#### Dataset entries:
▬▬▬

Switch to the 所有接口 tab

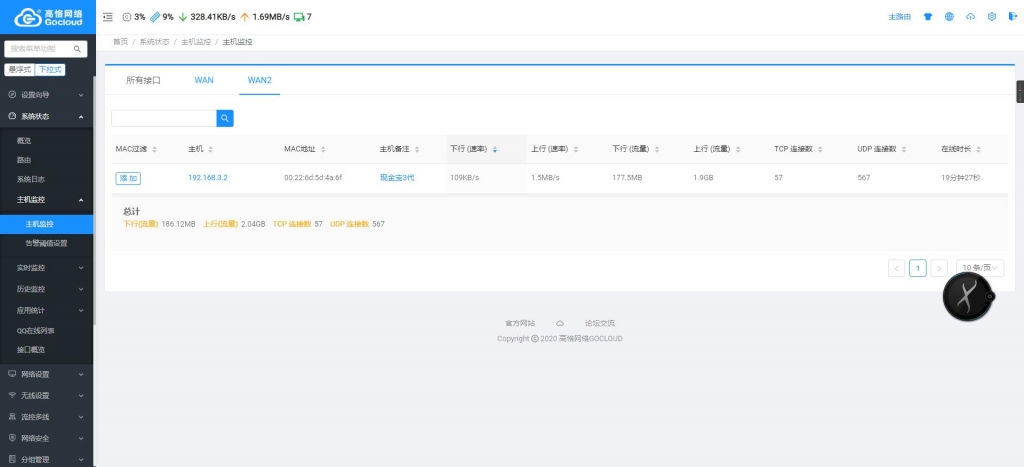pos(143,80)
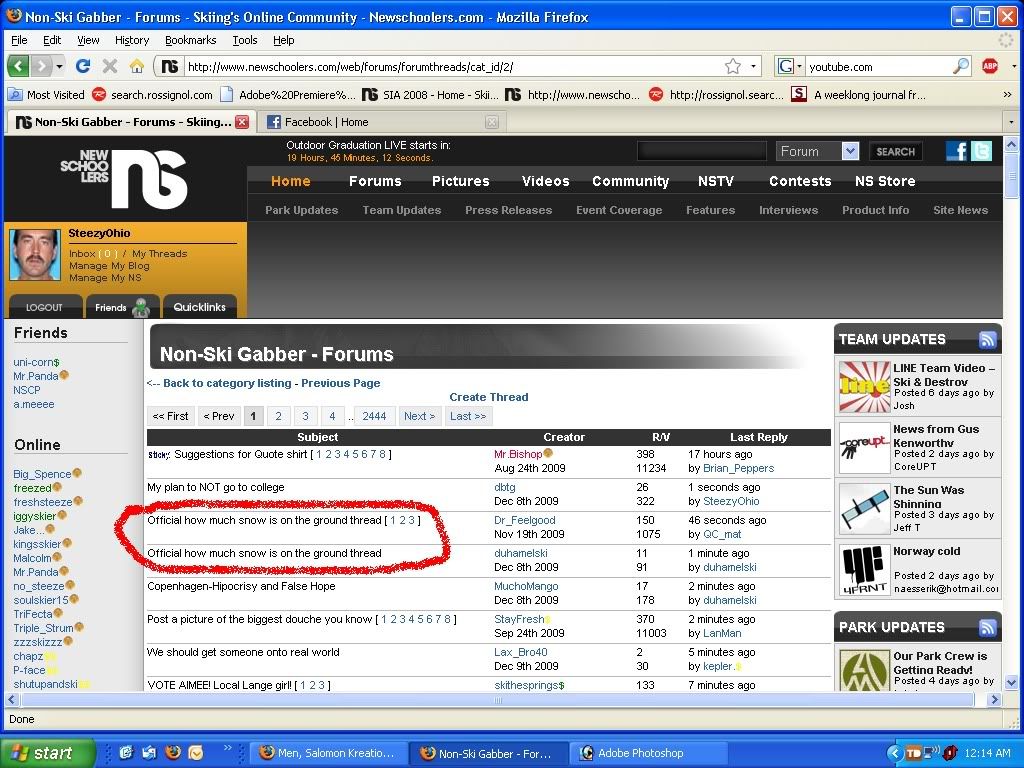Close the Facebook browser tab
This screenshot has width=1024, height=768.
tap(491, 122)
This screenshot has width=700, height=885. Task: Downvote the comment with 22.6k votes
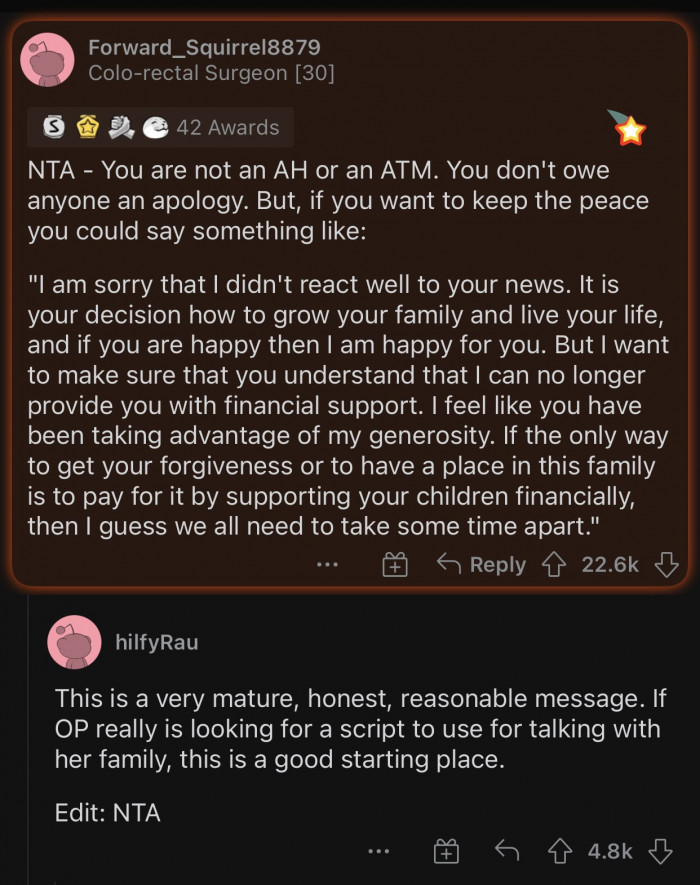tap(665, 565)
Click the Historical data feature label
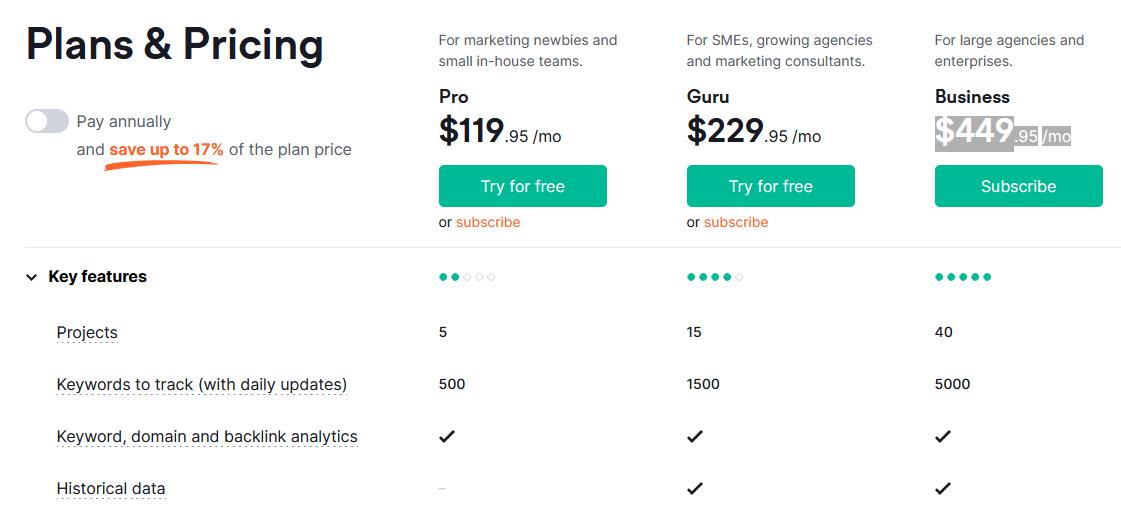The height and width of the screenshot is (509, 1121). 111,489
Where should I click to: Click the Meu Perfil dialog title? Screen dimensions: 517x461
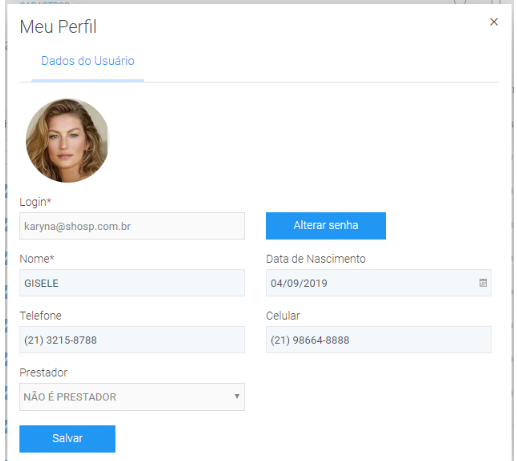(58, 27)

▬▬▬

#### WHAT THE TASK REQUIRES:
Please write out every entry exactly, but skip the pictures.

#### RESPONSE TO THE EXERCISE:
Switch to the 所有接口 tab

pos(143,80)
Close the Facebook browser tab
This screenshot has width=1024, height=768.
tap(491, 122)
This screenshot has width=700, height=885. Task: Downvote the comment with 22.6k votes
tap(665, 565)
Click the Historical data feature label
The height and width of the screenshot is (509, 1121). 111,489
Where should I click to: Click the Meu Perfil dialog title? Screen dimensions: 517x461
(58, 27)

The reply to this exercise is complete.